Dietary fibers are important substances that ensure a good intestinal function. In case of insufficient dietary fiber, you may experience complications such as hemorrhoids, constipation, diverticula (bulges of the intestinal wall). That’s why it’s recommended to consume at least 30 grams of dietary fiber per day. 
In addition to the health-promoting effects of dietary fiber, fiber-rich products have another advantage: they give a feeling of satiety. 
Only plant-based foods naturally contain dietary fiber. This concerns certain substances in the cell wall of plants, which contain dietary fibers. 

There are 2 types of dietary fiber:
* Soluble fiber is often viscous, causing the food mash to slow down the digestion rate. In the large intestine, the fibers are processed by the intestinal bacteria.
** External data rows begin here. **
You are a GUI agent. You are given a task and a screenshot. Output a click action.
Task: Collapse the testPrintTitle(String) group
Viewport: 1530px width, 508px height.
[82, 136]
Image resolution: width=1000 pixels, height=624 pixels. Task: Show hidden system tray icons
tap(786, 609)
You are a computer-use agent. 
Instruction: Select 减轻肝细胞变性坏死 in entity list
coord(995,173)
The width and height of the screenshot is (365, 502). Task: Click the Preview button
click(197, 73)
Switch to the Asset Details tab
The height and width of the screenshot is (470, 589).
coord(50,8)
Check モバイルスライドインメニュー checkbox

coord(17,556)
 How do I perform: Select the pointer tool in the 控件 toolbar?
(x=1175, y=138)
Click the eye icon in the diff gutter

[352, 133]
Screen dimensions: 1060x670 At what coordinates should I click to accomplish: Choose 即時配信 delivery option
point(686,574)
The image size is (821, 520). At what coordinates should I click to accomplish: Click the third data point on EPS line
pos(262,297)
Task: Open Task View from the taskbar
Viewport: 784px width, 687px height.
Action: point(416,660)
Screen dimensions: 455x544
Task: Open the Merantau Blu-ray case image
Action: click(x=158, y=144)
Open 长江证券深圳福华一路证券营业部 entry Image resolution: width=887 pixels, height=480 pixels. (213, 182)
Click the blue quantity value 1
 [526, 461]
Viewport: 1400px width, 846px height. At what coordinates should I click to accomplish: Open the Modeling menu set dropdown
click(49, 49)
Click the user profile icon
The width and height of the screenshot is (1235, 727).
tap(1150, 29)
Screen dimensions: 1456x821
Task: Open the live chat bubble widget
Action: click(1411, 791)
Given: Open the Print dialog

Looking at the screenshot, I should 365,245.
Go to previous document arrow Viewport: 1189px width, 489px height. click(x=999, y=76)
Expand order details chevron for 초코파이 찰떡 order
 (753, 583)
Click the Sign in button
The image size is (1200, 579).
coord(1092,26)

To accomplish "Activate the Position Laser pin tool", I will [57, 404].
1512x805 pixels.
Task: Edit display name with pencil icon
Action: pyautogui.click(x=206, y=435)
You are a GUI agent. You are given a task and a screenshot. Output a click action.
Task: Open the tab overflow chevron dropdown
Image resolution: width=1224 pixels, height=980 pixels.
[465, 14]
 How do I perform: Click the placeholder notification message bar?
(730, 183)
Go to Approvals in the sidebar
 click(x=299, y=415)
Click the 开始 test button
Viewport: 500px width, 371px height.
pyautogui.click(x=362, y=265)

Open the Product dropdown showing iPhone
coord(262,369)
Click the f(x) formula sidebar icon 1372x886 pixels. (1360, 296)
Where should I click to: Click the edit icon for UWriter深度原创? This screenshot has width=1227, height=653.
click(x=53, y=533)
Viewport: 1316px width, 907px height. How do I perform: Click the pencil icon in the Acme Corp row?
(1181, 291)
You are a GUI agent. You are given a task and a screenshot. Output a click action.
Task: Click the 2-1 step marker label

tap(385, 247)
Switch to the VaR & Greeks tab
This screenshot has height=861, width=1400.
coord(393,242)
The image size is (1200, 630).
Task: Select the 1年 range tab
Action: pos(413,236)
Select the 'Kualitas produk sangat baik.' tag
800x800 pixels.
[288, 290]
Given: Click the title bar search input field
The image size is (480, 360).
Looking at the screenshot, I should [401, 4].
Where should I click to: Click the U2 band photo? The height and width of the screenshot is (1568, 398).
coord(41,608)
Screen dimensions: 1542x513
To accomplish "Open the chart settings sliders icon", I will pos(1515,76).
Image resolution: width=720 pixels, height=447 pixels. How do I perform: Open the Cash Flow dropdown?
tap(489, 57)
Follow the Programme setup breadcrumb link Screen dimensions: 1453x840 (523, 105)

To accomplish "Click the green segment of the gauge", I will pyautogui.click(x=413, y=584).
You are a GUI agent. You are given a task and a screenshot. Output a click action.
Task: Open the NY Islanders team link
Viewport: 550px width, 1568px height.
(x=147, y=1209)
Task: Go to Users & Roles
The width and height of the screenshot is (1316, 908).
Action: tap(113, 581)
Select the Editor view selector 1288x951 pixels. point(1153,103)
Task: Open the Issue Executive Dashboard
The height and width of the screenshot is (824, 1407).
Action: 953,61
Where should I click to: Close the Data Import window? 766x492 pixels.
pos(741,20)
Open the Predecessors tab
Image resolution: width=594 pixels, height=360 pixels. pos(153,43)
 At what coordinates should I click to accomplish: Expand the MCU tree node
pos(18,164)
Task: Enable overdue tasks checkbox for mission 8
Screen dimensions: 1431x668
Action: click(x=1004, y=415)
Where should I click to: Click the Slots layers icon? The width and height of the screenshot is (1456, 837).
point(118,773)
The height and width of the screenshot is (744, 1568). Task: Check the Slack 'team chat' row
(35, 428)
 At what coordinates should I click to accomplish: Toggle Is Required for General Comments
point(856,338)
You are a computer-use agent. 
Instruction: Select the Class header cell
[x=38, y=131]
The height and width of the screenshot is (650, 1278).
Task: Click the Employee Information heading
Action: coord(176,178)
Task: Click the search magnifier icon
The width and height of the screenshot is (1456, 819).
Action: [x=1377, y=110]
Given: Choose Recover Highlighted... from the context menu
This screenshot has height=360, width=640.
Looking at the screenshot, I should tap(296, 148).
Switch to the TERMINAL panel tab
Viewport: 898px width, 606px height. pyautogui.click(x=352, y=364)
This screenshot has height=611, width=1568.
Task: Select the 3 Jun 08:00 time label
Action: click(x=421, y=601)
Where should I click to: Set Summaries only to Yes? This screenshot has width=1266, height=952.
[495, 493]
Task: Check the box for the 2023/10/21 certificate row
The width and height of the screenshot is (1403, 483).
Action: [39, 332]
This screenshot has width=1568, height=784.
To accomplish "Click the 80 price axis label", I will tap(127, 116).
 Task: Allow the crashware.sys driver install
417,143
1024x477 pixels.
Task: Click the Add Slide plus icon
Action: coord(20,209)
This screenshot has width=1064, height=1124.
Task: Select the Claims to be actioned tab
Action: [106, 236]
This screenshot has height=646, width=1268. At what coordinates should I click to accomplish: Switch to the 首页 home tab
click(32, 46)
This releases substances that stimulate the bowel movement and thus ensure a good bowel function. These fibers are also known to have a cholesterol-lowering effect. 
* Insoluble fiber provides a water-binding capacity in the gastrointestinal tract. They’re like a kind of sponge in the colon. This makes hard, dry stools soft and supple. Thin stools are thickened by the sponge action.




Soluble fiber is found in
* Fruit and vegetables 
* Pulses (kidney beans, corn, capuchin, brown beans, chickpeas) 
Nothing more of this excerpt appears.